**WRITTEN TASK 1**
In the rows, can you change "Instruction" to "Command", starting at the line that contains "Task: Select the CH18:ACC-Z 塔底 channel label" and ending at the line that contains "tap(535, 508)", and return only those lines with nothing else altered?

** start EXTRACT **

Figure 2. FScape and Eisenkraut (Full-size)
Hanns Holger Rutz is a composer and developer extraordinaire for SuperCollider, Pd, and Csound. Among his contributions we find the SwingOSC graphics server, the FScape audio processing modules, and Eisenkraut, a soundfile editor that requires SuperCollider for its audio processing engine. FScape and Eisenkraut both respond to control messages coming from SuperCollider (see Figure 2), allowing the user to run FScape processing modules from within SuperCollider, add new menu items to Eisenkraut's GUI, apply external DSP routines on soundfiles, and perform other actions through SuperCollider's vast powers.
Figure 3. Meloncilllo (Full-size)
Herr Rutz is also responsible for Meloncillo (Figure 3), a utility for the spatialization features of SuperCollider3 and Csound5. Arcs of travel for your sound sources are plotted in a Java-based GUI, then sent to the receiving program. Alas, the latest public release didn't work for my build of SuperCollider 3.5, but all problems appear to be resolved in Meloncillo's latest SVN sources. It's now playing nicely with SuperCollider - in realtime too - and it looks especially useful for designing complex sonic trajectories for multiple speaker arrays. Definitely a cool tool.
Figure 4. Processing and SuperCollider (Full-size)
Processing users can access many SuperCollider functions in their sketches through the p5_sc library. A Google search discovered a few other means of access, but the p5_sc library is a good starting point for weaving together Processing's graphics capabilities with SuperCollider's audio powers. Incidentally, SuperCollider has some interesting graphics possibilities of its own, but you'll have to look into the documentation for more information regarding those capabilities. (Hint: Check the documentation for the Canvas3D class). Interested users should also look at Julian Rohrhuber's OpenObject system (Figure 4) and its external control possibilities for SuperCollider, including the use of Processing and Pd as controlling GUIs.

** end EXTRACT **
** start INPUT **

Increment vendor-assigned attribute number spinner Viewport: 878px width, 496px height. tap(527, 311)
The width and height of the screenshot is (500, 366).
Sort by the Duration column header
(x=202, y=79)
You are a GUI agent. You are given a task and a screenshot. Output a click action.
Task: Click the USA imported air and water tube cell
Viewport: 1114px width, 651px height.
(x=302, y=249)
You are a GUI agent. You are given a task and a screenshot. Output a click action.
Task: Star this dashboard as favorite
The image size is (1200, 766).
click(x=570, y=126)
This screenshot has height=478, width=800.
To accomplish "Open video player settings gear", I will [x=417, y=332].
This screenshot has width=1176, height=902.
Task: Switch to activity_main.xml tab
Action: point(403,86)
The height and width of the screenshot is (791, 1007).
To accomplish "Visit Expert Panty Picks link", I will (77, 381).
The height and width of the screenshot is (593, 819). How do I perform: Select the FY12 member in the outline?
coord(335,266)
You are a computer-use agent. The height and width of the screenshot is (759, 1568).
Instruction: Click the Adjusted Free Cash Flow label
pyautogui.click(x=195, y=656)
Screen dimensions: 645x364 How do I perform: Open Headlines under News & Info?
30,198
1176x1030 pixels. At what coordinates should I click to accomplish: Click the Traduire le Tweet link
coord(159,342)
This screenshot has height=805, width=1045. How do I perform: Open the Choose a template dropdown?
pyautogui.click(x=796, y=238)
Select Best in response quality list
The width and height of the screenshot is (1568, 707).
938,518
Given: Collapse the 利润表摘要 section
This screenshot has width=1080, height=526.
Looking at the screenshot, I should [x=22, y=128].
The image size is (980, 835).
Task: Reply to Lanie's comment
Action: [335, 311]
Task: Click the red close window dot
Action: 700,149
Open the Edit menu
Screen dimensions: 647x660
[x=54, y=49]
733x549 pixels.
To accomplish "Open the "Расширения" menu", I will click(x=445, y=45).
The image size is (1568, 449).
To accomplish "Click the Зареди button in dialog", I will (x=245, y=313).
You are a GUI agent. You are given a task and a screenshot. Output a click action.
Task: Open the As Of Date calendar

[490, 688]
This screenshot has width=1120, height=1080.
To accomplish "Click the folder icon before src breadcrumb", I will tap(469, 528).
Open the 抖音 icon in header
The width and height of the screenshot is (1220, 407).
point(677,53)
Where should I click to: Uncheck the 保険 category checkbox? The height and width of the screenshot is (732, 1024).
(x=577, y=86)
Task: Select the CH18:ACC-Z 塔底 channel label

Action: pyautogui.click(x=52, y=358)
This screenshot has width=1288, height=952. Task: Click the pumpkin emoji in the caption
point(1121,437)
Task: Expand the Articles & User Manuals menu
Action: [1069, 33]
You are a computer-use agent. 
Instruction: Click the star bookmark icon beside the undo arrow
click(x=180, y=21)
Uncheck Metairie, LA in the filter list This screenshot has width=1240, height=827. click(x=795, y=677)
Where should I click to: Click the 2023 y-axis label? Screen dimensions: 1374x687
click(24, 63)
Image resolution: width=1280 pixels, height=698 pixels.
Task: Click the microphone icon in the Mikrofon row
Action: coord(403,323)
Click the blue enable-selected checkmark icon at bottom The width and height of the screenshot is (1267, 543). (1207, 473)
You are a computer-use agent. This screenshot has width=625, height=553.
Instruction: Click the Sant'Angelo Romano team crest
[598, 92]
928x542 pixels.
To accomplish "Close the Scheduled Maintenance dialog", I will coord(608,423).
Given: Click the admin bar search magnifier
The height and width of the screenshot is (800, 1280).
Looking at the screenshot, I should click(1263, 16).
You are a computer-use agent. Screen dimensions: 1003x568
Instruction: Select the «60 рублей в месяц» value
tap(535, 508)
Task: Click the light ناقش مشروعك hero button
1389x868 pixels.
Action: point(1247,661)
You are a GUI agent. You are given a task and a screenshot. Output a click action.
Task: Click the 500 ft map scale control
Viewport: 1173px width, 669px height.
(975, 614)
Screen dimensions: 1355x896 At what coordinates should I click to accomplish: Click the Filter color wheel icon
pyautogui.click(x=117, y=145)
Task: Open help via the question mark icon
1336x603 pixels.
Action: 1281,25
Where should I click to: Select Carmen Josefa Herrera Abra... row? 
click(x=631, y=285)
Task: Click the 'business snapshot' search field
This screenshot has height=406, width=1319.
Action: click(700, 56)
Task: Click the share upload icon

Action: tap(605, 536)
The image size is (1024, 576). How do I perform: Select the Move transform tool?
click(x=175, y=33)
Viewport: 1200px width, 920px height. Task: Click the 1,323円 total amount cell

** end INPUT **

**WRITTEN TASK 2**
Could you copy the passage of the SuperCollider article word for word, starting at "Herr Rutz is" and ending at "a cool tool."?

**EXERCISE SOLUTION 1**
Task: Select the CH18:ACC-Z 塔底 channel label

Action: pyautogui.click(x=52, y=358)
This screenshot has width=1288, height=952. Task: Click the pumpkin emoji in the caption
point(1121,437)
Task: Expand the Articles & User Manuals menu
Action: [1069, 33]
You are a computer-use agent. 
Command: Click the star bookmark icon beside the undo arrow
click(x=180, y=21)
Uncheck Metairie, LA in the filter list This screenshot has width=1240, height=827. click(x=795, y=677)
Where should I click to: Click the 2023 y-axis label? Screen dimensions: 1374x687
click(24, 63)
Image resolution: width=1280 pixels, height=698 pixels.
Task: Click the microphone icon in the Mikrofon row
Action: coord(403,323)
Click the blue enable-selected checkmark icon at bottom The width and height of the screenshot is (1267, 543). (1207, 473)
You are a computer-use agent. This screenshot has width=625, height=553.
Command: Click the Sant'Angelo Romano team crest
[598, 92]
928x542 pixels.
To accomplish "Close the Scheduled Maintenance dialog", I will coord(608,423).
Given: Click the admin bar search magnifier
The height and width of the screenshot is (800, 1280).
Looking at the screenshot, I should click(1263, 16).
You are a computer-use agent. Screen dimensions: 1003x568
Command: Select the «60 рублей в месяц» value
tap(535, 508)

**EXERCISE SOLUTION 2**
Herr Rutz is also responsible for Meloncillo (Figure 3), a utility for the spatialization features of SuperCollider3 and Csound5. Arcs of travel for your sound sources are plotted in a Java-based GUI, then sent to the receiving program. Alas, the latest public release didn't work for my build of SuperCollider 3.5, but all problems appear to be resolved in Meloncillo's latest SVN sources. It's now playing nicely with SuperCollider - in realtime too - and it looks especially useful for designing complex sonic trajectories for multiple speaker arrays. Definitely a cool tool.